You need a disciplined strategy in place that’s going to walk you through the exact process for engaging your customers with your brand story at the right time and in the right place. It’ll take work to put the right frame of thinking in place, but it’s worth it. And just when you think that you’ve figured it out, it will be time to adapt and adjust again. Jim Blasingame, the author of The Age of the Customer and host of syndicated radio program Small Business Advocate recently pointed this out.


“Every Seller must ask themselves this question every day: How can we continually adjust to changes in customer expectations in order to stay relevant to them?”

— Jim Blasingame


Here are 4 tips on how to prepare for the “moment of relevance.”

1. Start with the Mind of Your Target Audience

At the center of your Brand Story and strategy is the customer, and it is your responsibility to understand their wants, needs, and desires to mold their journey and engagement with your brand. You can’t guess what your customers want based on some generic customer satisfaction index. You must ask them. Do the homework, conduct the primary research, generate insights, and reveal the gaps. Then, initiate a plan to help your team get into action and close those gaps. At TopRight, we perform customer needs analysis, and reveal stated vs derived importance to discern between what customers “say” they want versus what they actually “do”. Your story must be simple, clear, and aligned with your audience’s needs and wants. It must resonate with your audience in such a way that he or she wants to be a part of your brand story.

2. Meet them Where They Are and on Their Terms

Once you have your story, you need to make sure it reaches your customers – in formats that they consume and through channels that they use, across every touchpoint. With all of the noise in the market today, you’ll need to leverage thought leaders, influential people, and referring websites to stand out from the crowd.

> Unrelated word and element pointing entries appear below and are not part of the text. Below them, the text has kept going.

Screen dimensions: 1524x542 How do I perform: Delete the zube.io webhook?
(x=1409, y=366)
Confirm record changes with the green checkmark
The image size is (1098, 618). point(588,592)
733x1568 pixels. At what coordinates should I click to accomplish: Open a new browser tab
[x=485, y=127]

This part of the strategy goes well beyond traditional PR and uses links to help build authority for your site, so you rank better in search. The focus here is on the quality of where your website is linked and who’s seeing it. You’ll receive referrals from other highly ranked websites, enjoy more exposure, and receive a higher credibility factor. Working with a company offering digital PR services is a proven way to tell your story to the right customers at the right time.

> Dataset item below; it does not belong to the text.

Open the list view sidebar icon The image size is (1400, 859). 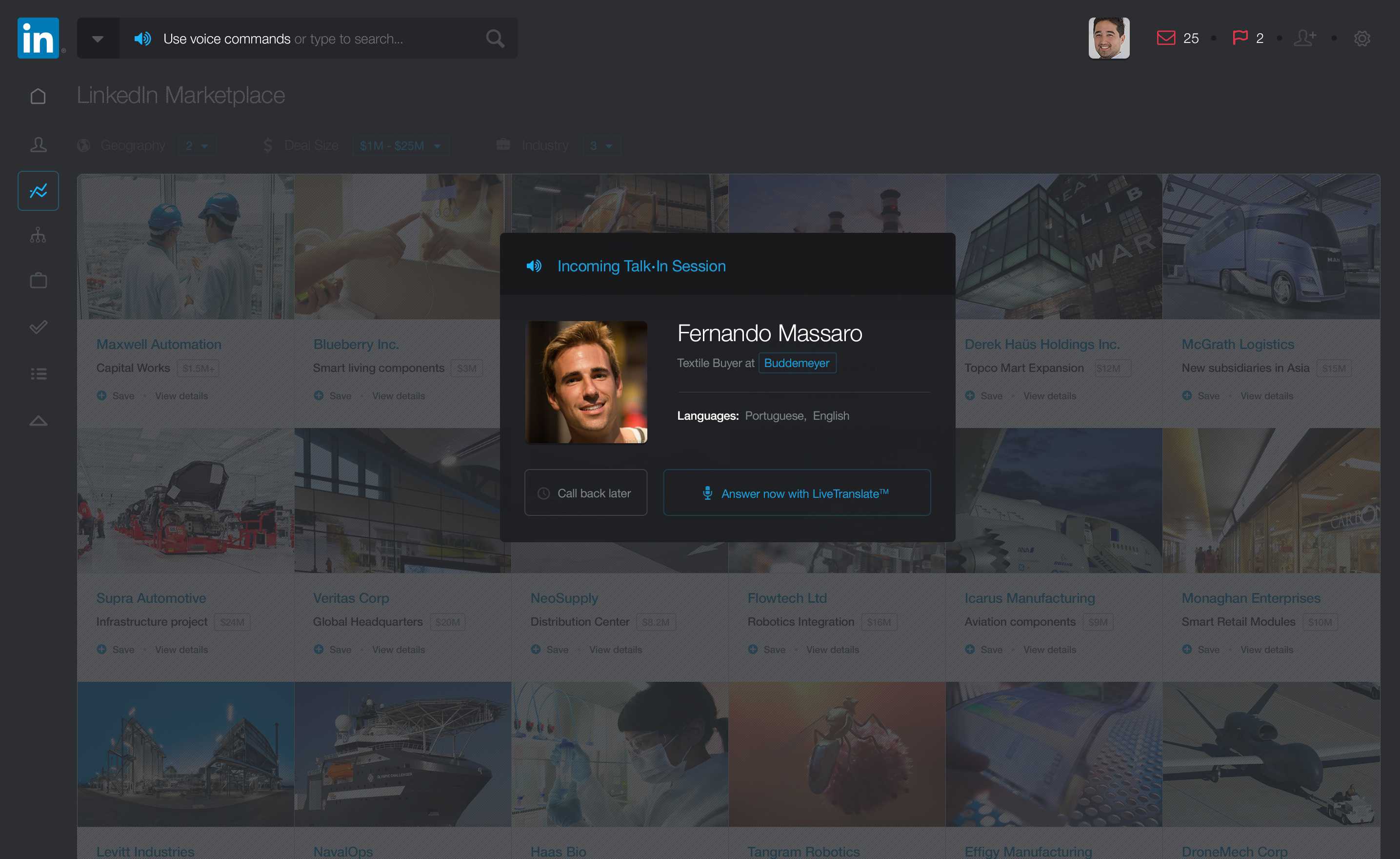point(38,373)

3. Shift From Campaigns to Conversations

Marketing can take advantage of the immediacy and the reach of social media to communicate with our audience continuously and meaningfully, targeting our message by media type and inviting the recipients of that message to engage with us and respond. Marketing was never intended to be a one–way street. Think about your marketing strategy as simply having a conversation with your customers. It’s easy to play the guessing game on what they might want to talk about and blast out messages, but it’s much more productive to hear directly from your target audience and then respond appropriately.

Engaging in a conversation with individuals will get you much further than an email blast to everyone with whom you’ve ever done business. The biggest challenge is making time for this type of interaction. Build it into your marketing strategy, so you’re certain to have these critical conversations and keep your finger on the pulse of the customer.

4. Convert Customers to Advocates

After you close the deal, customers seek not just satisfaction, but innovation, communication, and support. What are the latest service and product updates? Are my questions being answered? What do I need to know to stay ahead of industry trends and best practices? A big part of your strategy should be focused on turning your happy, satisfied, and loyal customers into brand advocates. Keep customers coming back by providing outstanding customer service, excellent products, and reasons why they should continue being a customer. Impress them so much that they want to tell their friends and family about you. Better yet, give them the tools to tell your story for you. If you give them a way to make themselves the hero of the story – they’ll tell it many times over! And at that stage, you will have transformed a customer into a brand advocate who will spread the good news about you.

Happy, satisfied customers are great – but they don’t guarantee profitable growth for your business. Customer Satisfaction Surveys will help you gather some interesting facts, but you need actionable insights to assure that your brand story is getting to the right person, with the right message, at the right time. Follow these tips and you’ll generate better experiences for your customers and consistently increase sales.

In order to practice Transformational Marketing, you must establish a clear Strategy to tell a simple, clear and aligned Story to the right person, at the right time, through the proper channels.